The initial diagnosis of a patient may change!!!
Clinical interview
Interview in which a clinician asks the patient to describe their problems and concerns.
- Usually the first step in assessment
- More open-ended
The initial diagnosis of a patient may change!!!
Self-report measures
Standardized clinical assessment consisting of fixed set of questions that a patient answers.
- More structured
The initial diagnosis of a patient may change!!!
Projective tests
A form of clinical assessment in which a person responds to unstructured or ambiguous stimuli; it is thought that responses reveal unconscious wishes and conflicts.
- Usefulness and validity of some of these tests have been called into question, but some still remain in use.
E.g., Rorschach Inkblot Test
Diathesis-stress model
A model of clinical disorders suggesting that certain factors provide a susceptibility for a disorder that will manifest as symptoms only in certain circumstances (under certain levels of
stress).
- Diatheses and stressors vary in their origin and form. It’s not necessarily genetics: it can be ways of thinking, early life conditions, and pre-natal conditions.
Anxiety
Feeling of intense worry, nervousness, or unease. Involves anticipation of danger (not equal to fear, which is more focused on the present).
- Maladaptive exaggeration of what is normally a useful response (we need some anxiety to avoid doing risky, stupid things).
- Most prevalent of all psychological disorders
- Typically, aware that anxiety is irrational, but unable to control it (doesn’t impair people’s ability to think realistically).
Common causes of anxiety disorders
- High degree of comorbidity among the different anxiety-related disorders (they often coocur).
- Genetic component: concordance rate 5 times higher for identical twins than for fraternal twins or ordinary siblings (related to heretibility studies)
- Two types of risk factors involved: general and specific risk factors
Concordance rate
Probability that a person with a particular familial relationship to a patient has the same disorder as patient.
Comorbidity
Occurrence of two or more disorders in a single individual at a given point in time.
Specific phobia
A pronounced fear of or anxiety about a particular object or situation (e.g., spiders, snakes, heights, blood, flying). The subject typically has some realistic potential for harm.
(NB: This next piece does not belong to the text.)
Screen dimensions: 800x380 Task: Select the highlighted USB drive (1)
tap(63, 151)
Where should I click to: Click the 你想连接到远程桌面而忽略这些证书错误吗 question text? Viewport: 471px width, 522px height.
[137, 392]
- May have significant impact on the life of a person as they develop elaborate strategies to avoid the object or situation.
- Women twice as likely as men to have a specific phobia, although rates vary by phobia
- Scope of a phobia may increase over time (generalization)
Potential causes and predisposing factors of specific phobias
Classical conditioning:
- Learning: ~40% of people with phobias report a traumatic situation where they first acquired the fear (ex: bitten by a dog)
- Fear may then become generalized (ex: to all dogs)
Observational learning
- May develop phobias through observation & imitation
- Preparedness: may be biologically predisposed to form connections between certain stimuli (e.g., spiders, snakes) that have historically posed a threat & fear
- Ex: Monkeys fearing snakes after seeing a videos of another monkey scared of a snake.
Social anxiety disorder
An anxiety disorder characterized by extreme fear of being watched, evaluated, and judged by others.
- Typically emerges in childhood or adolescence
- Places individuals at increased risk for depression and substance abuse
- Women and men are equally affected
Ex: Not being able to eat in restaurants.
Panic disorder
Anxiety disorder characterized by repeated panic attacks & debilitating fear of future attacks.
- More common in women than men
Panic attack
Sudden episode of intense, uncontrollable anxiety & autonomic arousal in the absence of real threat.
- Bodily symptoms: laboured breathing, choking, dizziness, tingling hands and feet, sweating, trembling, heart palpitations, chest pain, nausea.
- Symptoms can be really unsettling, and are sometimes even compared to having a heart attack or even dying.
Agoraphobia
Fear of being in situations in which help might not be available or escape might be difficult or embarrassing.
- Common outcome of panic disorder, as one may fear having a panic attach in public places.
E.g., fear of being outside of home or other designated “safe” places, using
public transportation, standing in line or in a crowd.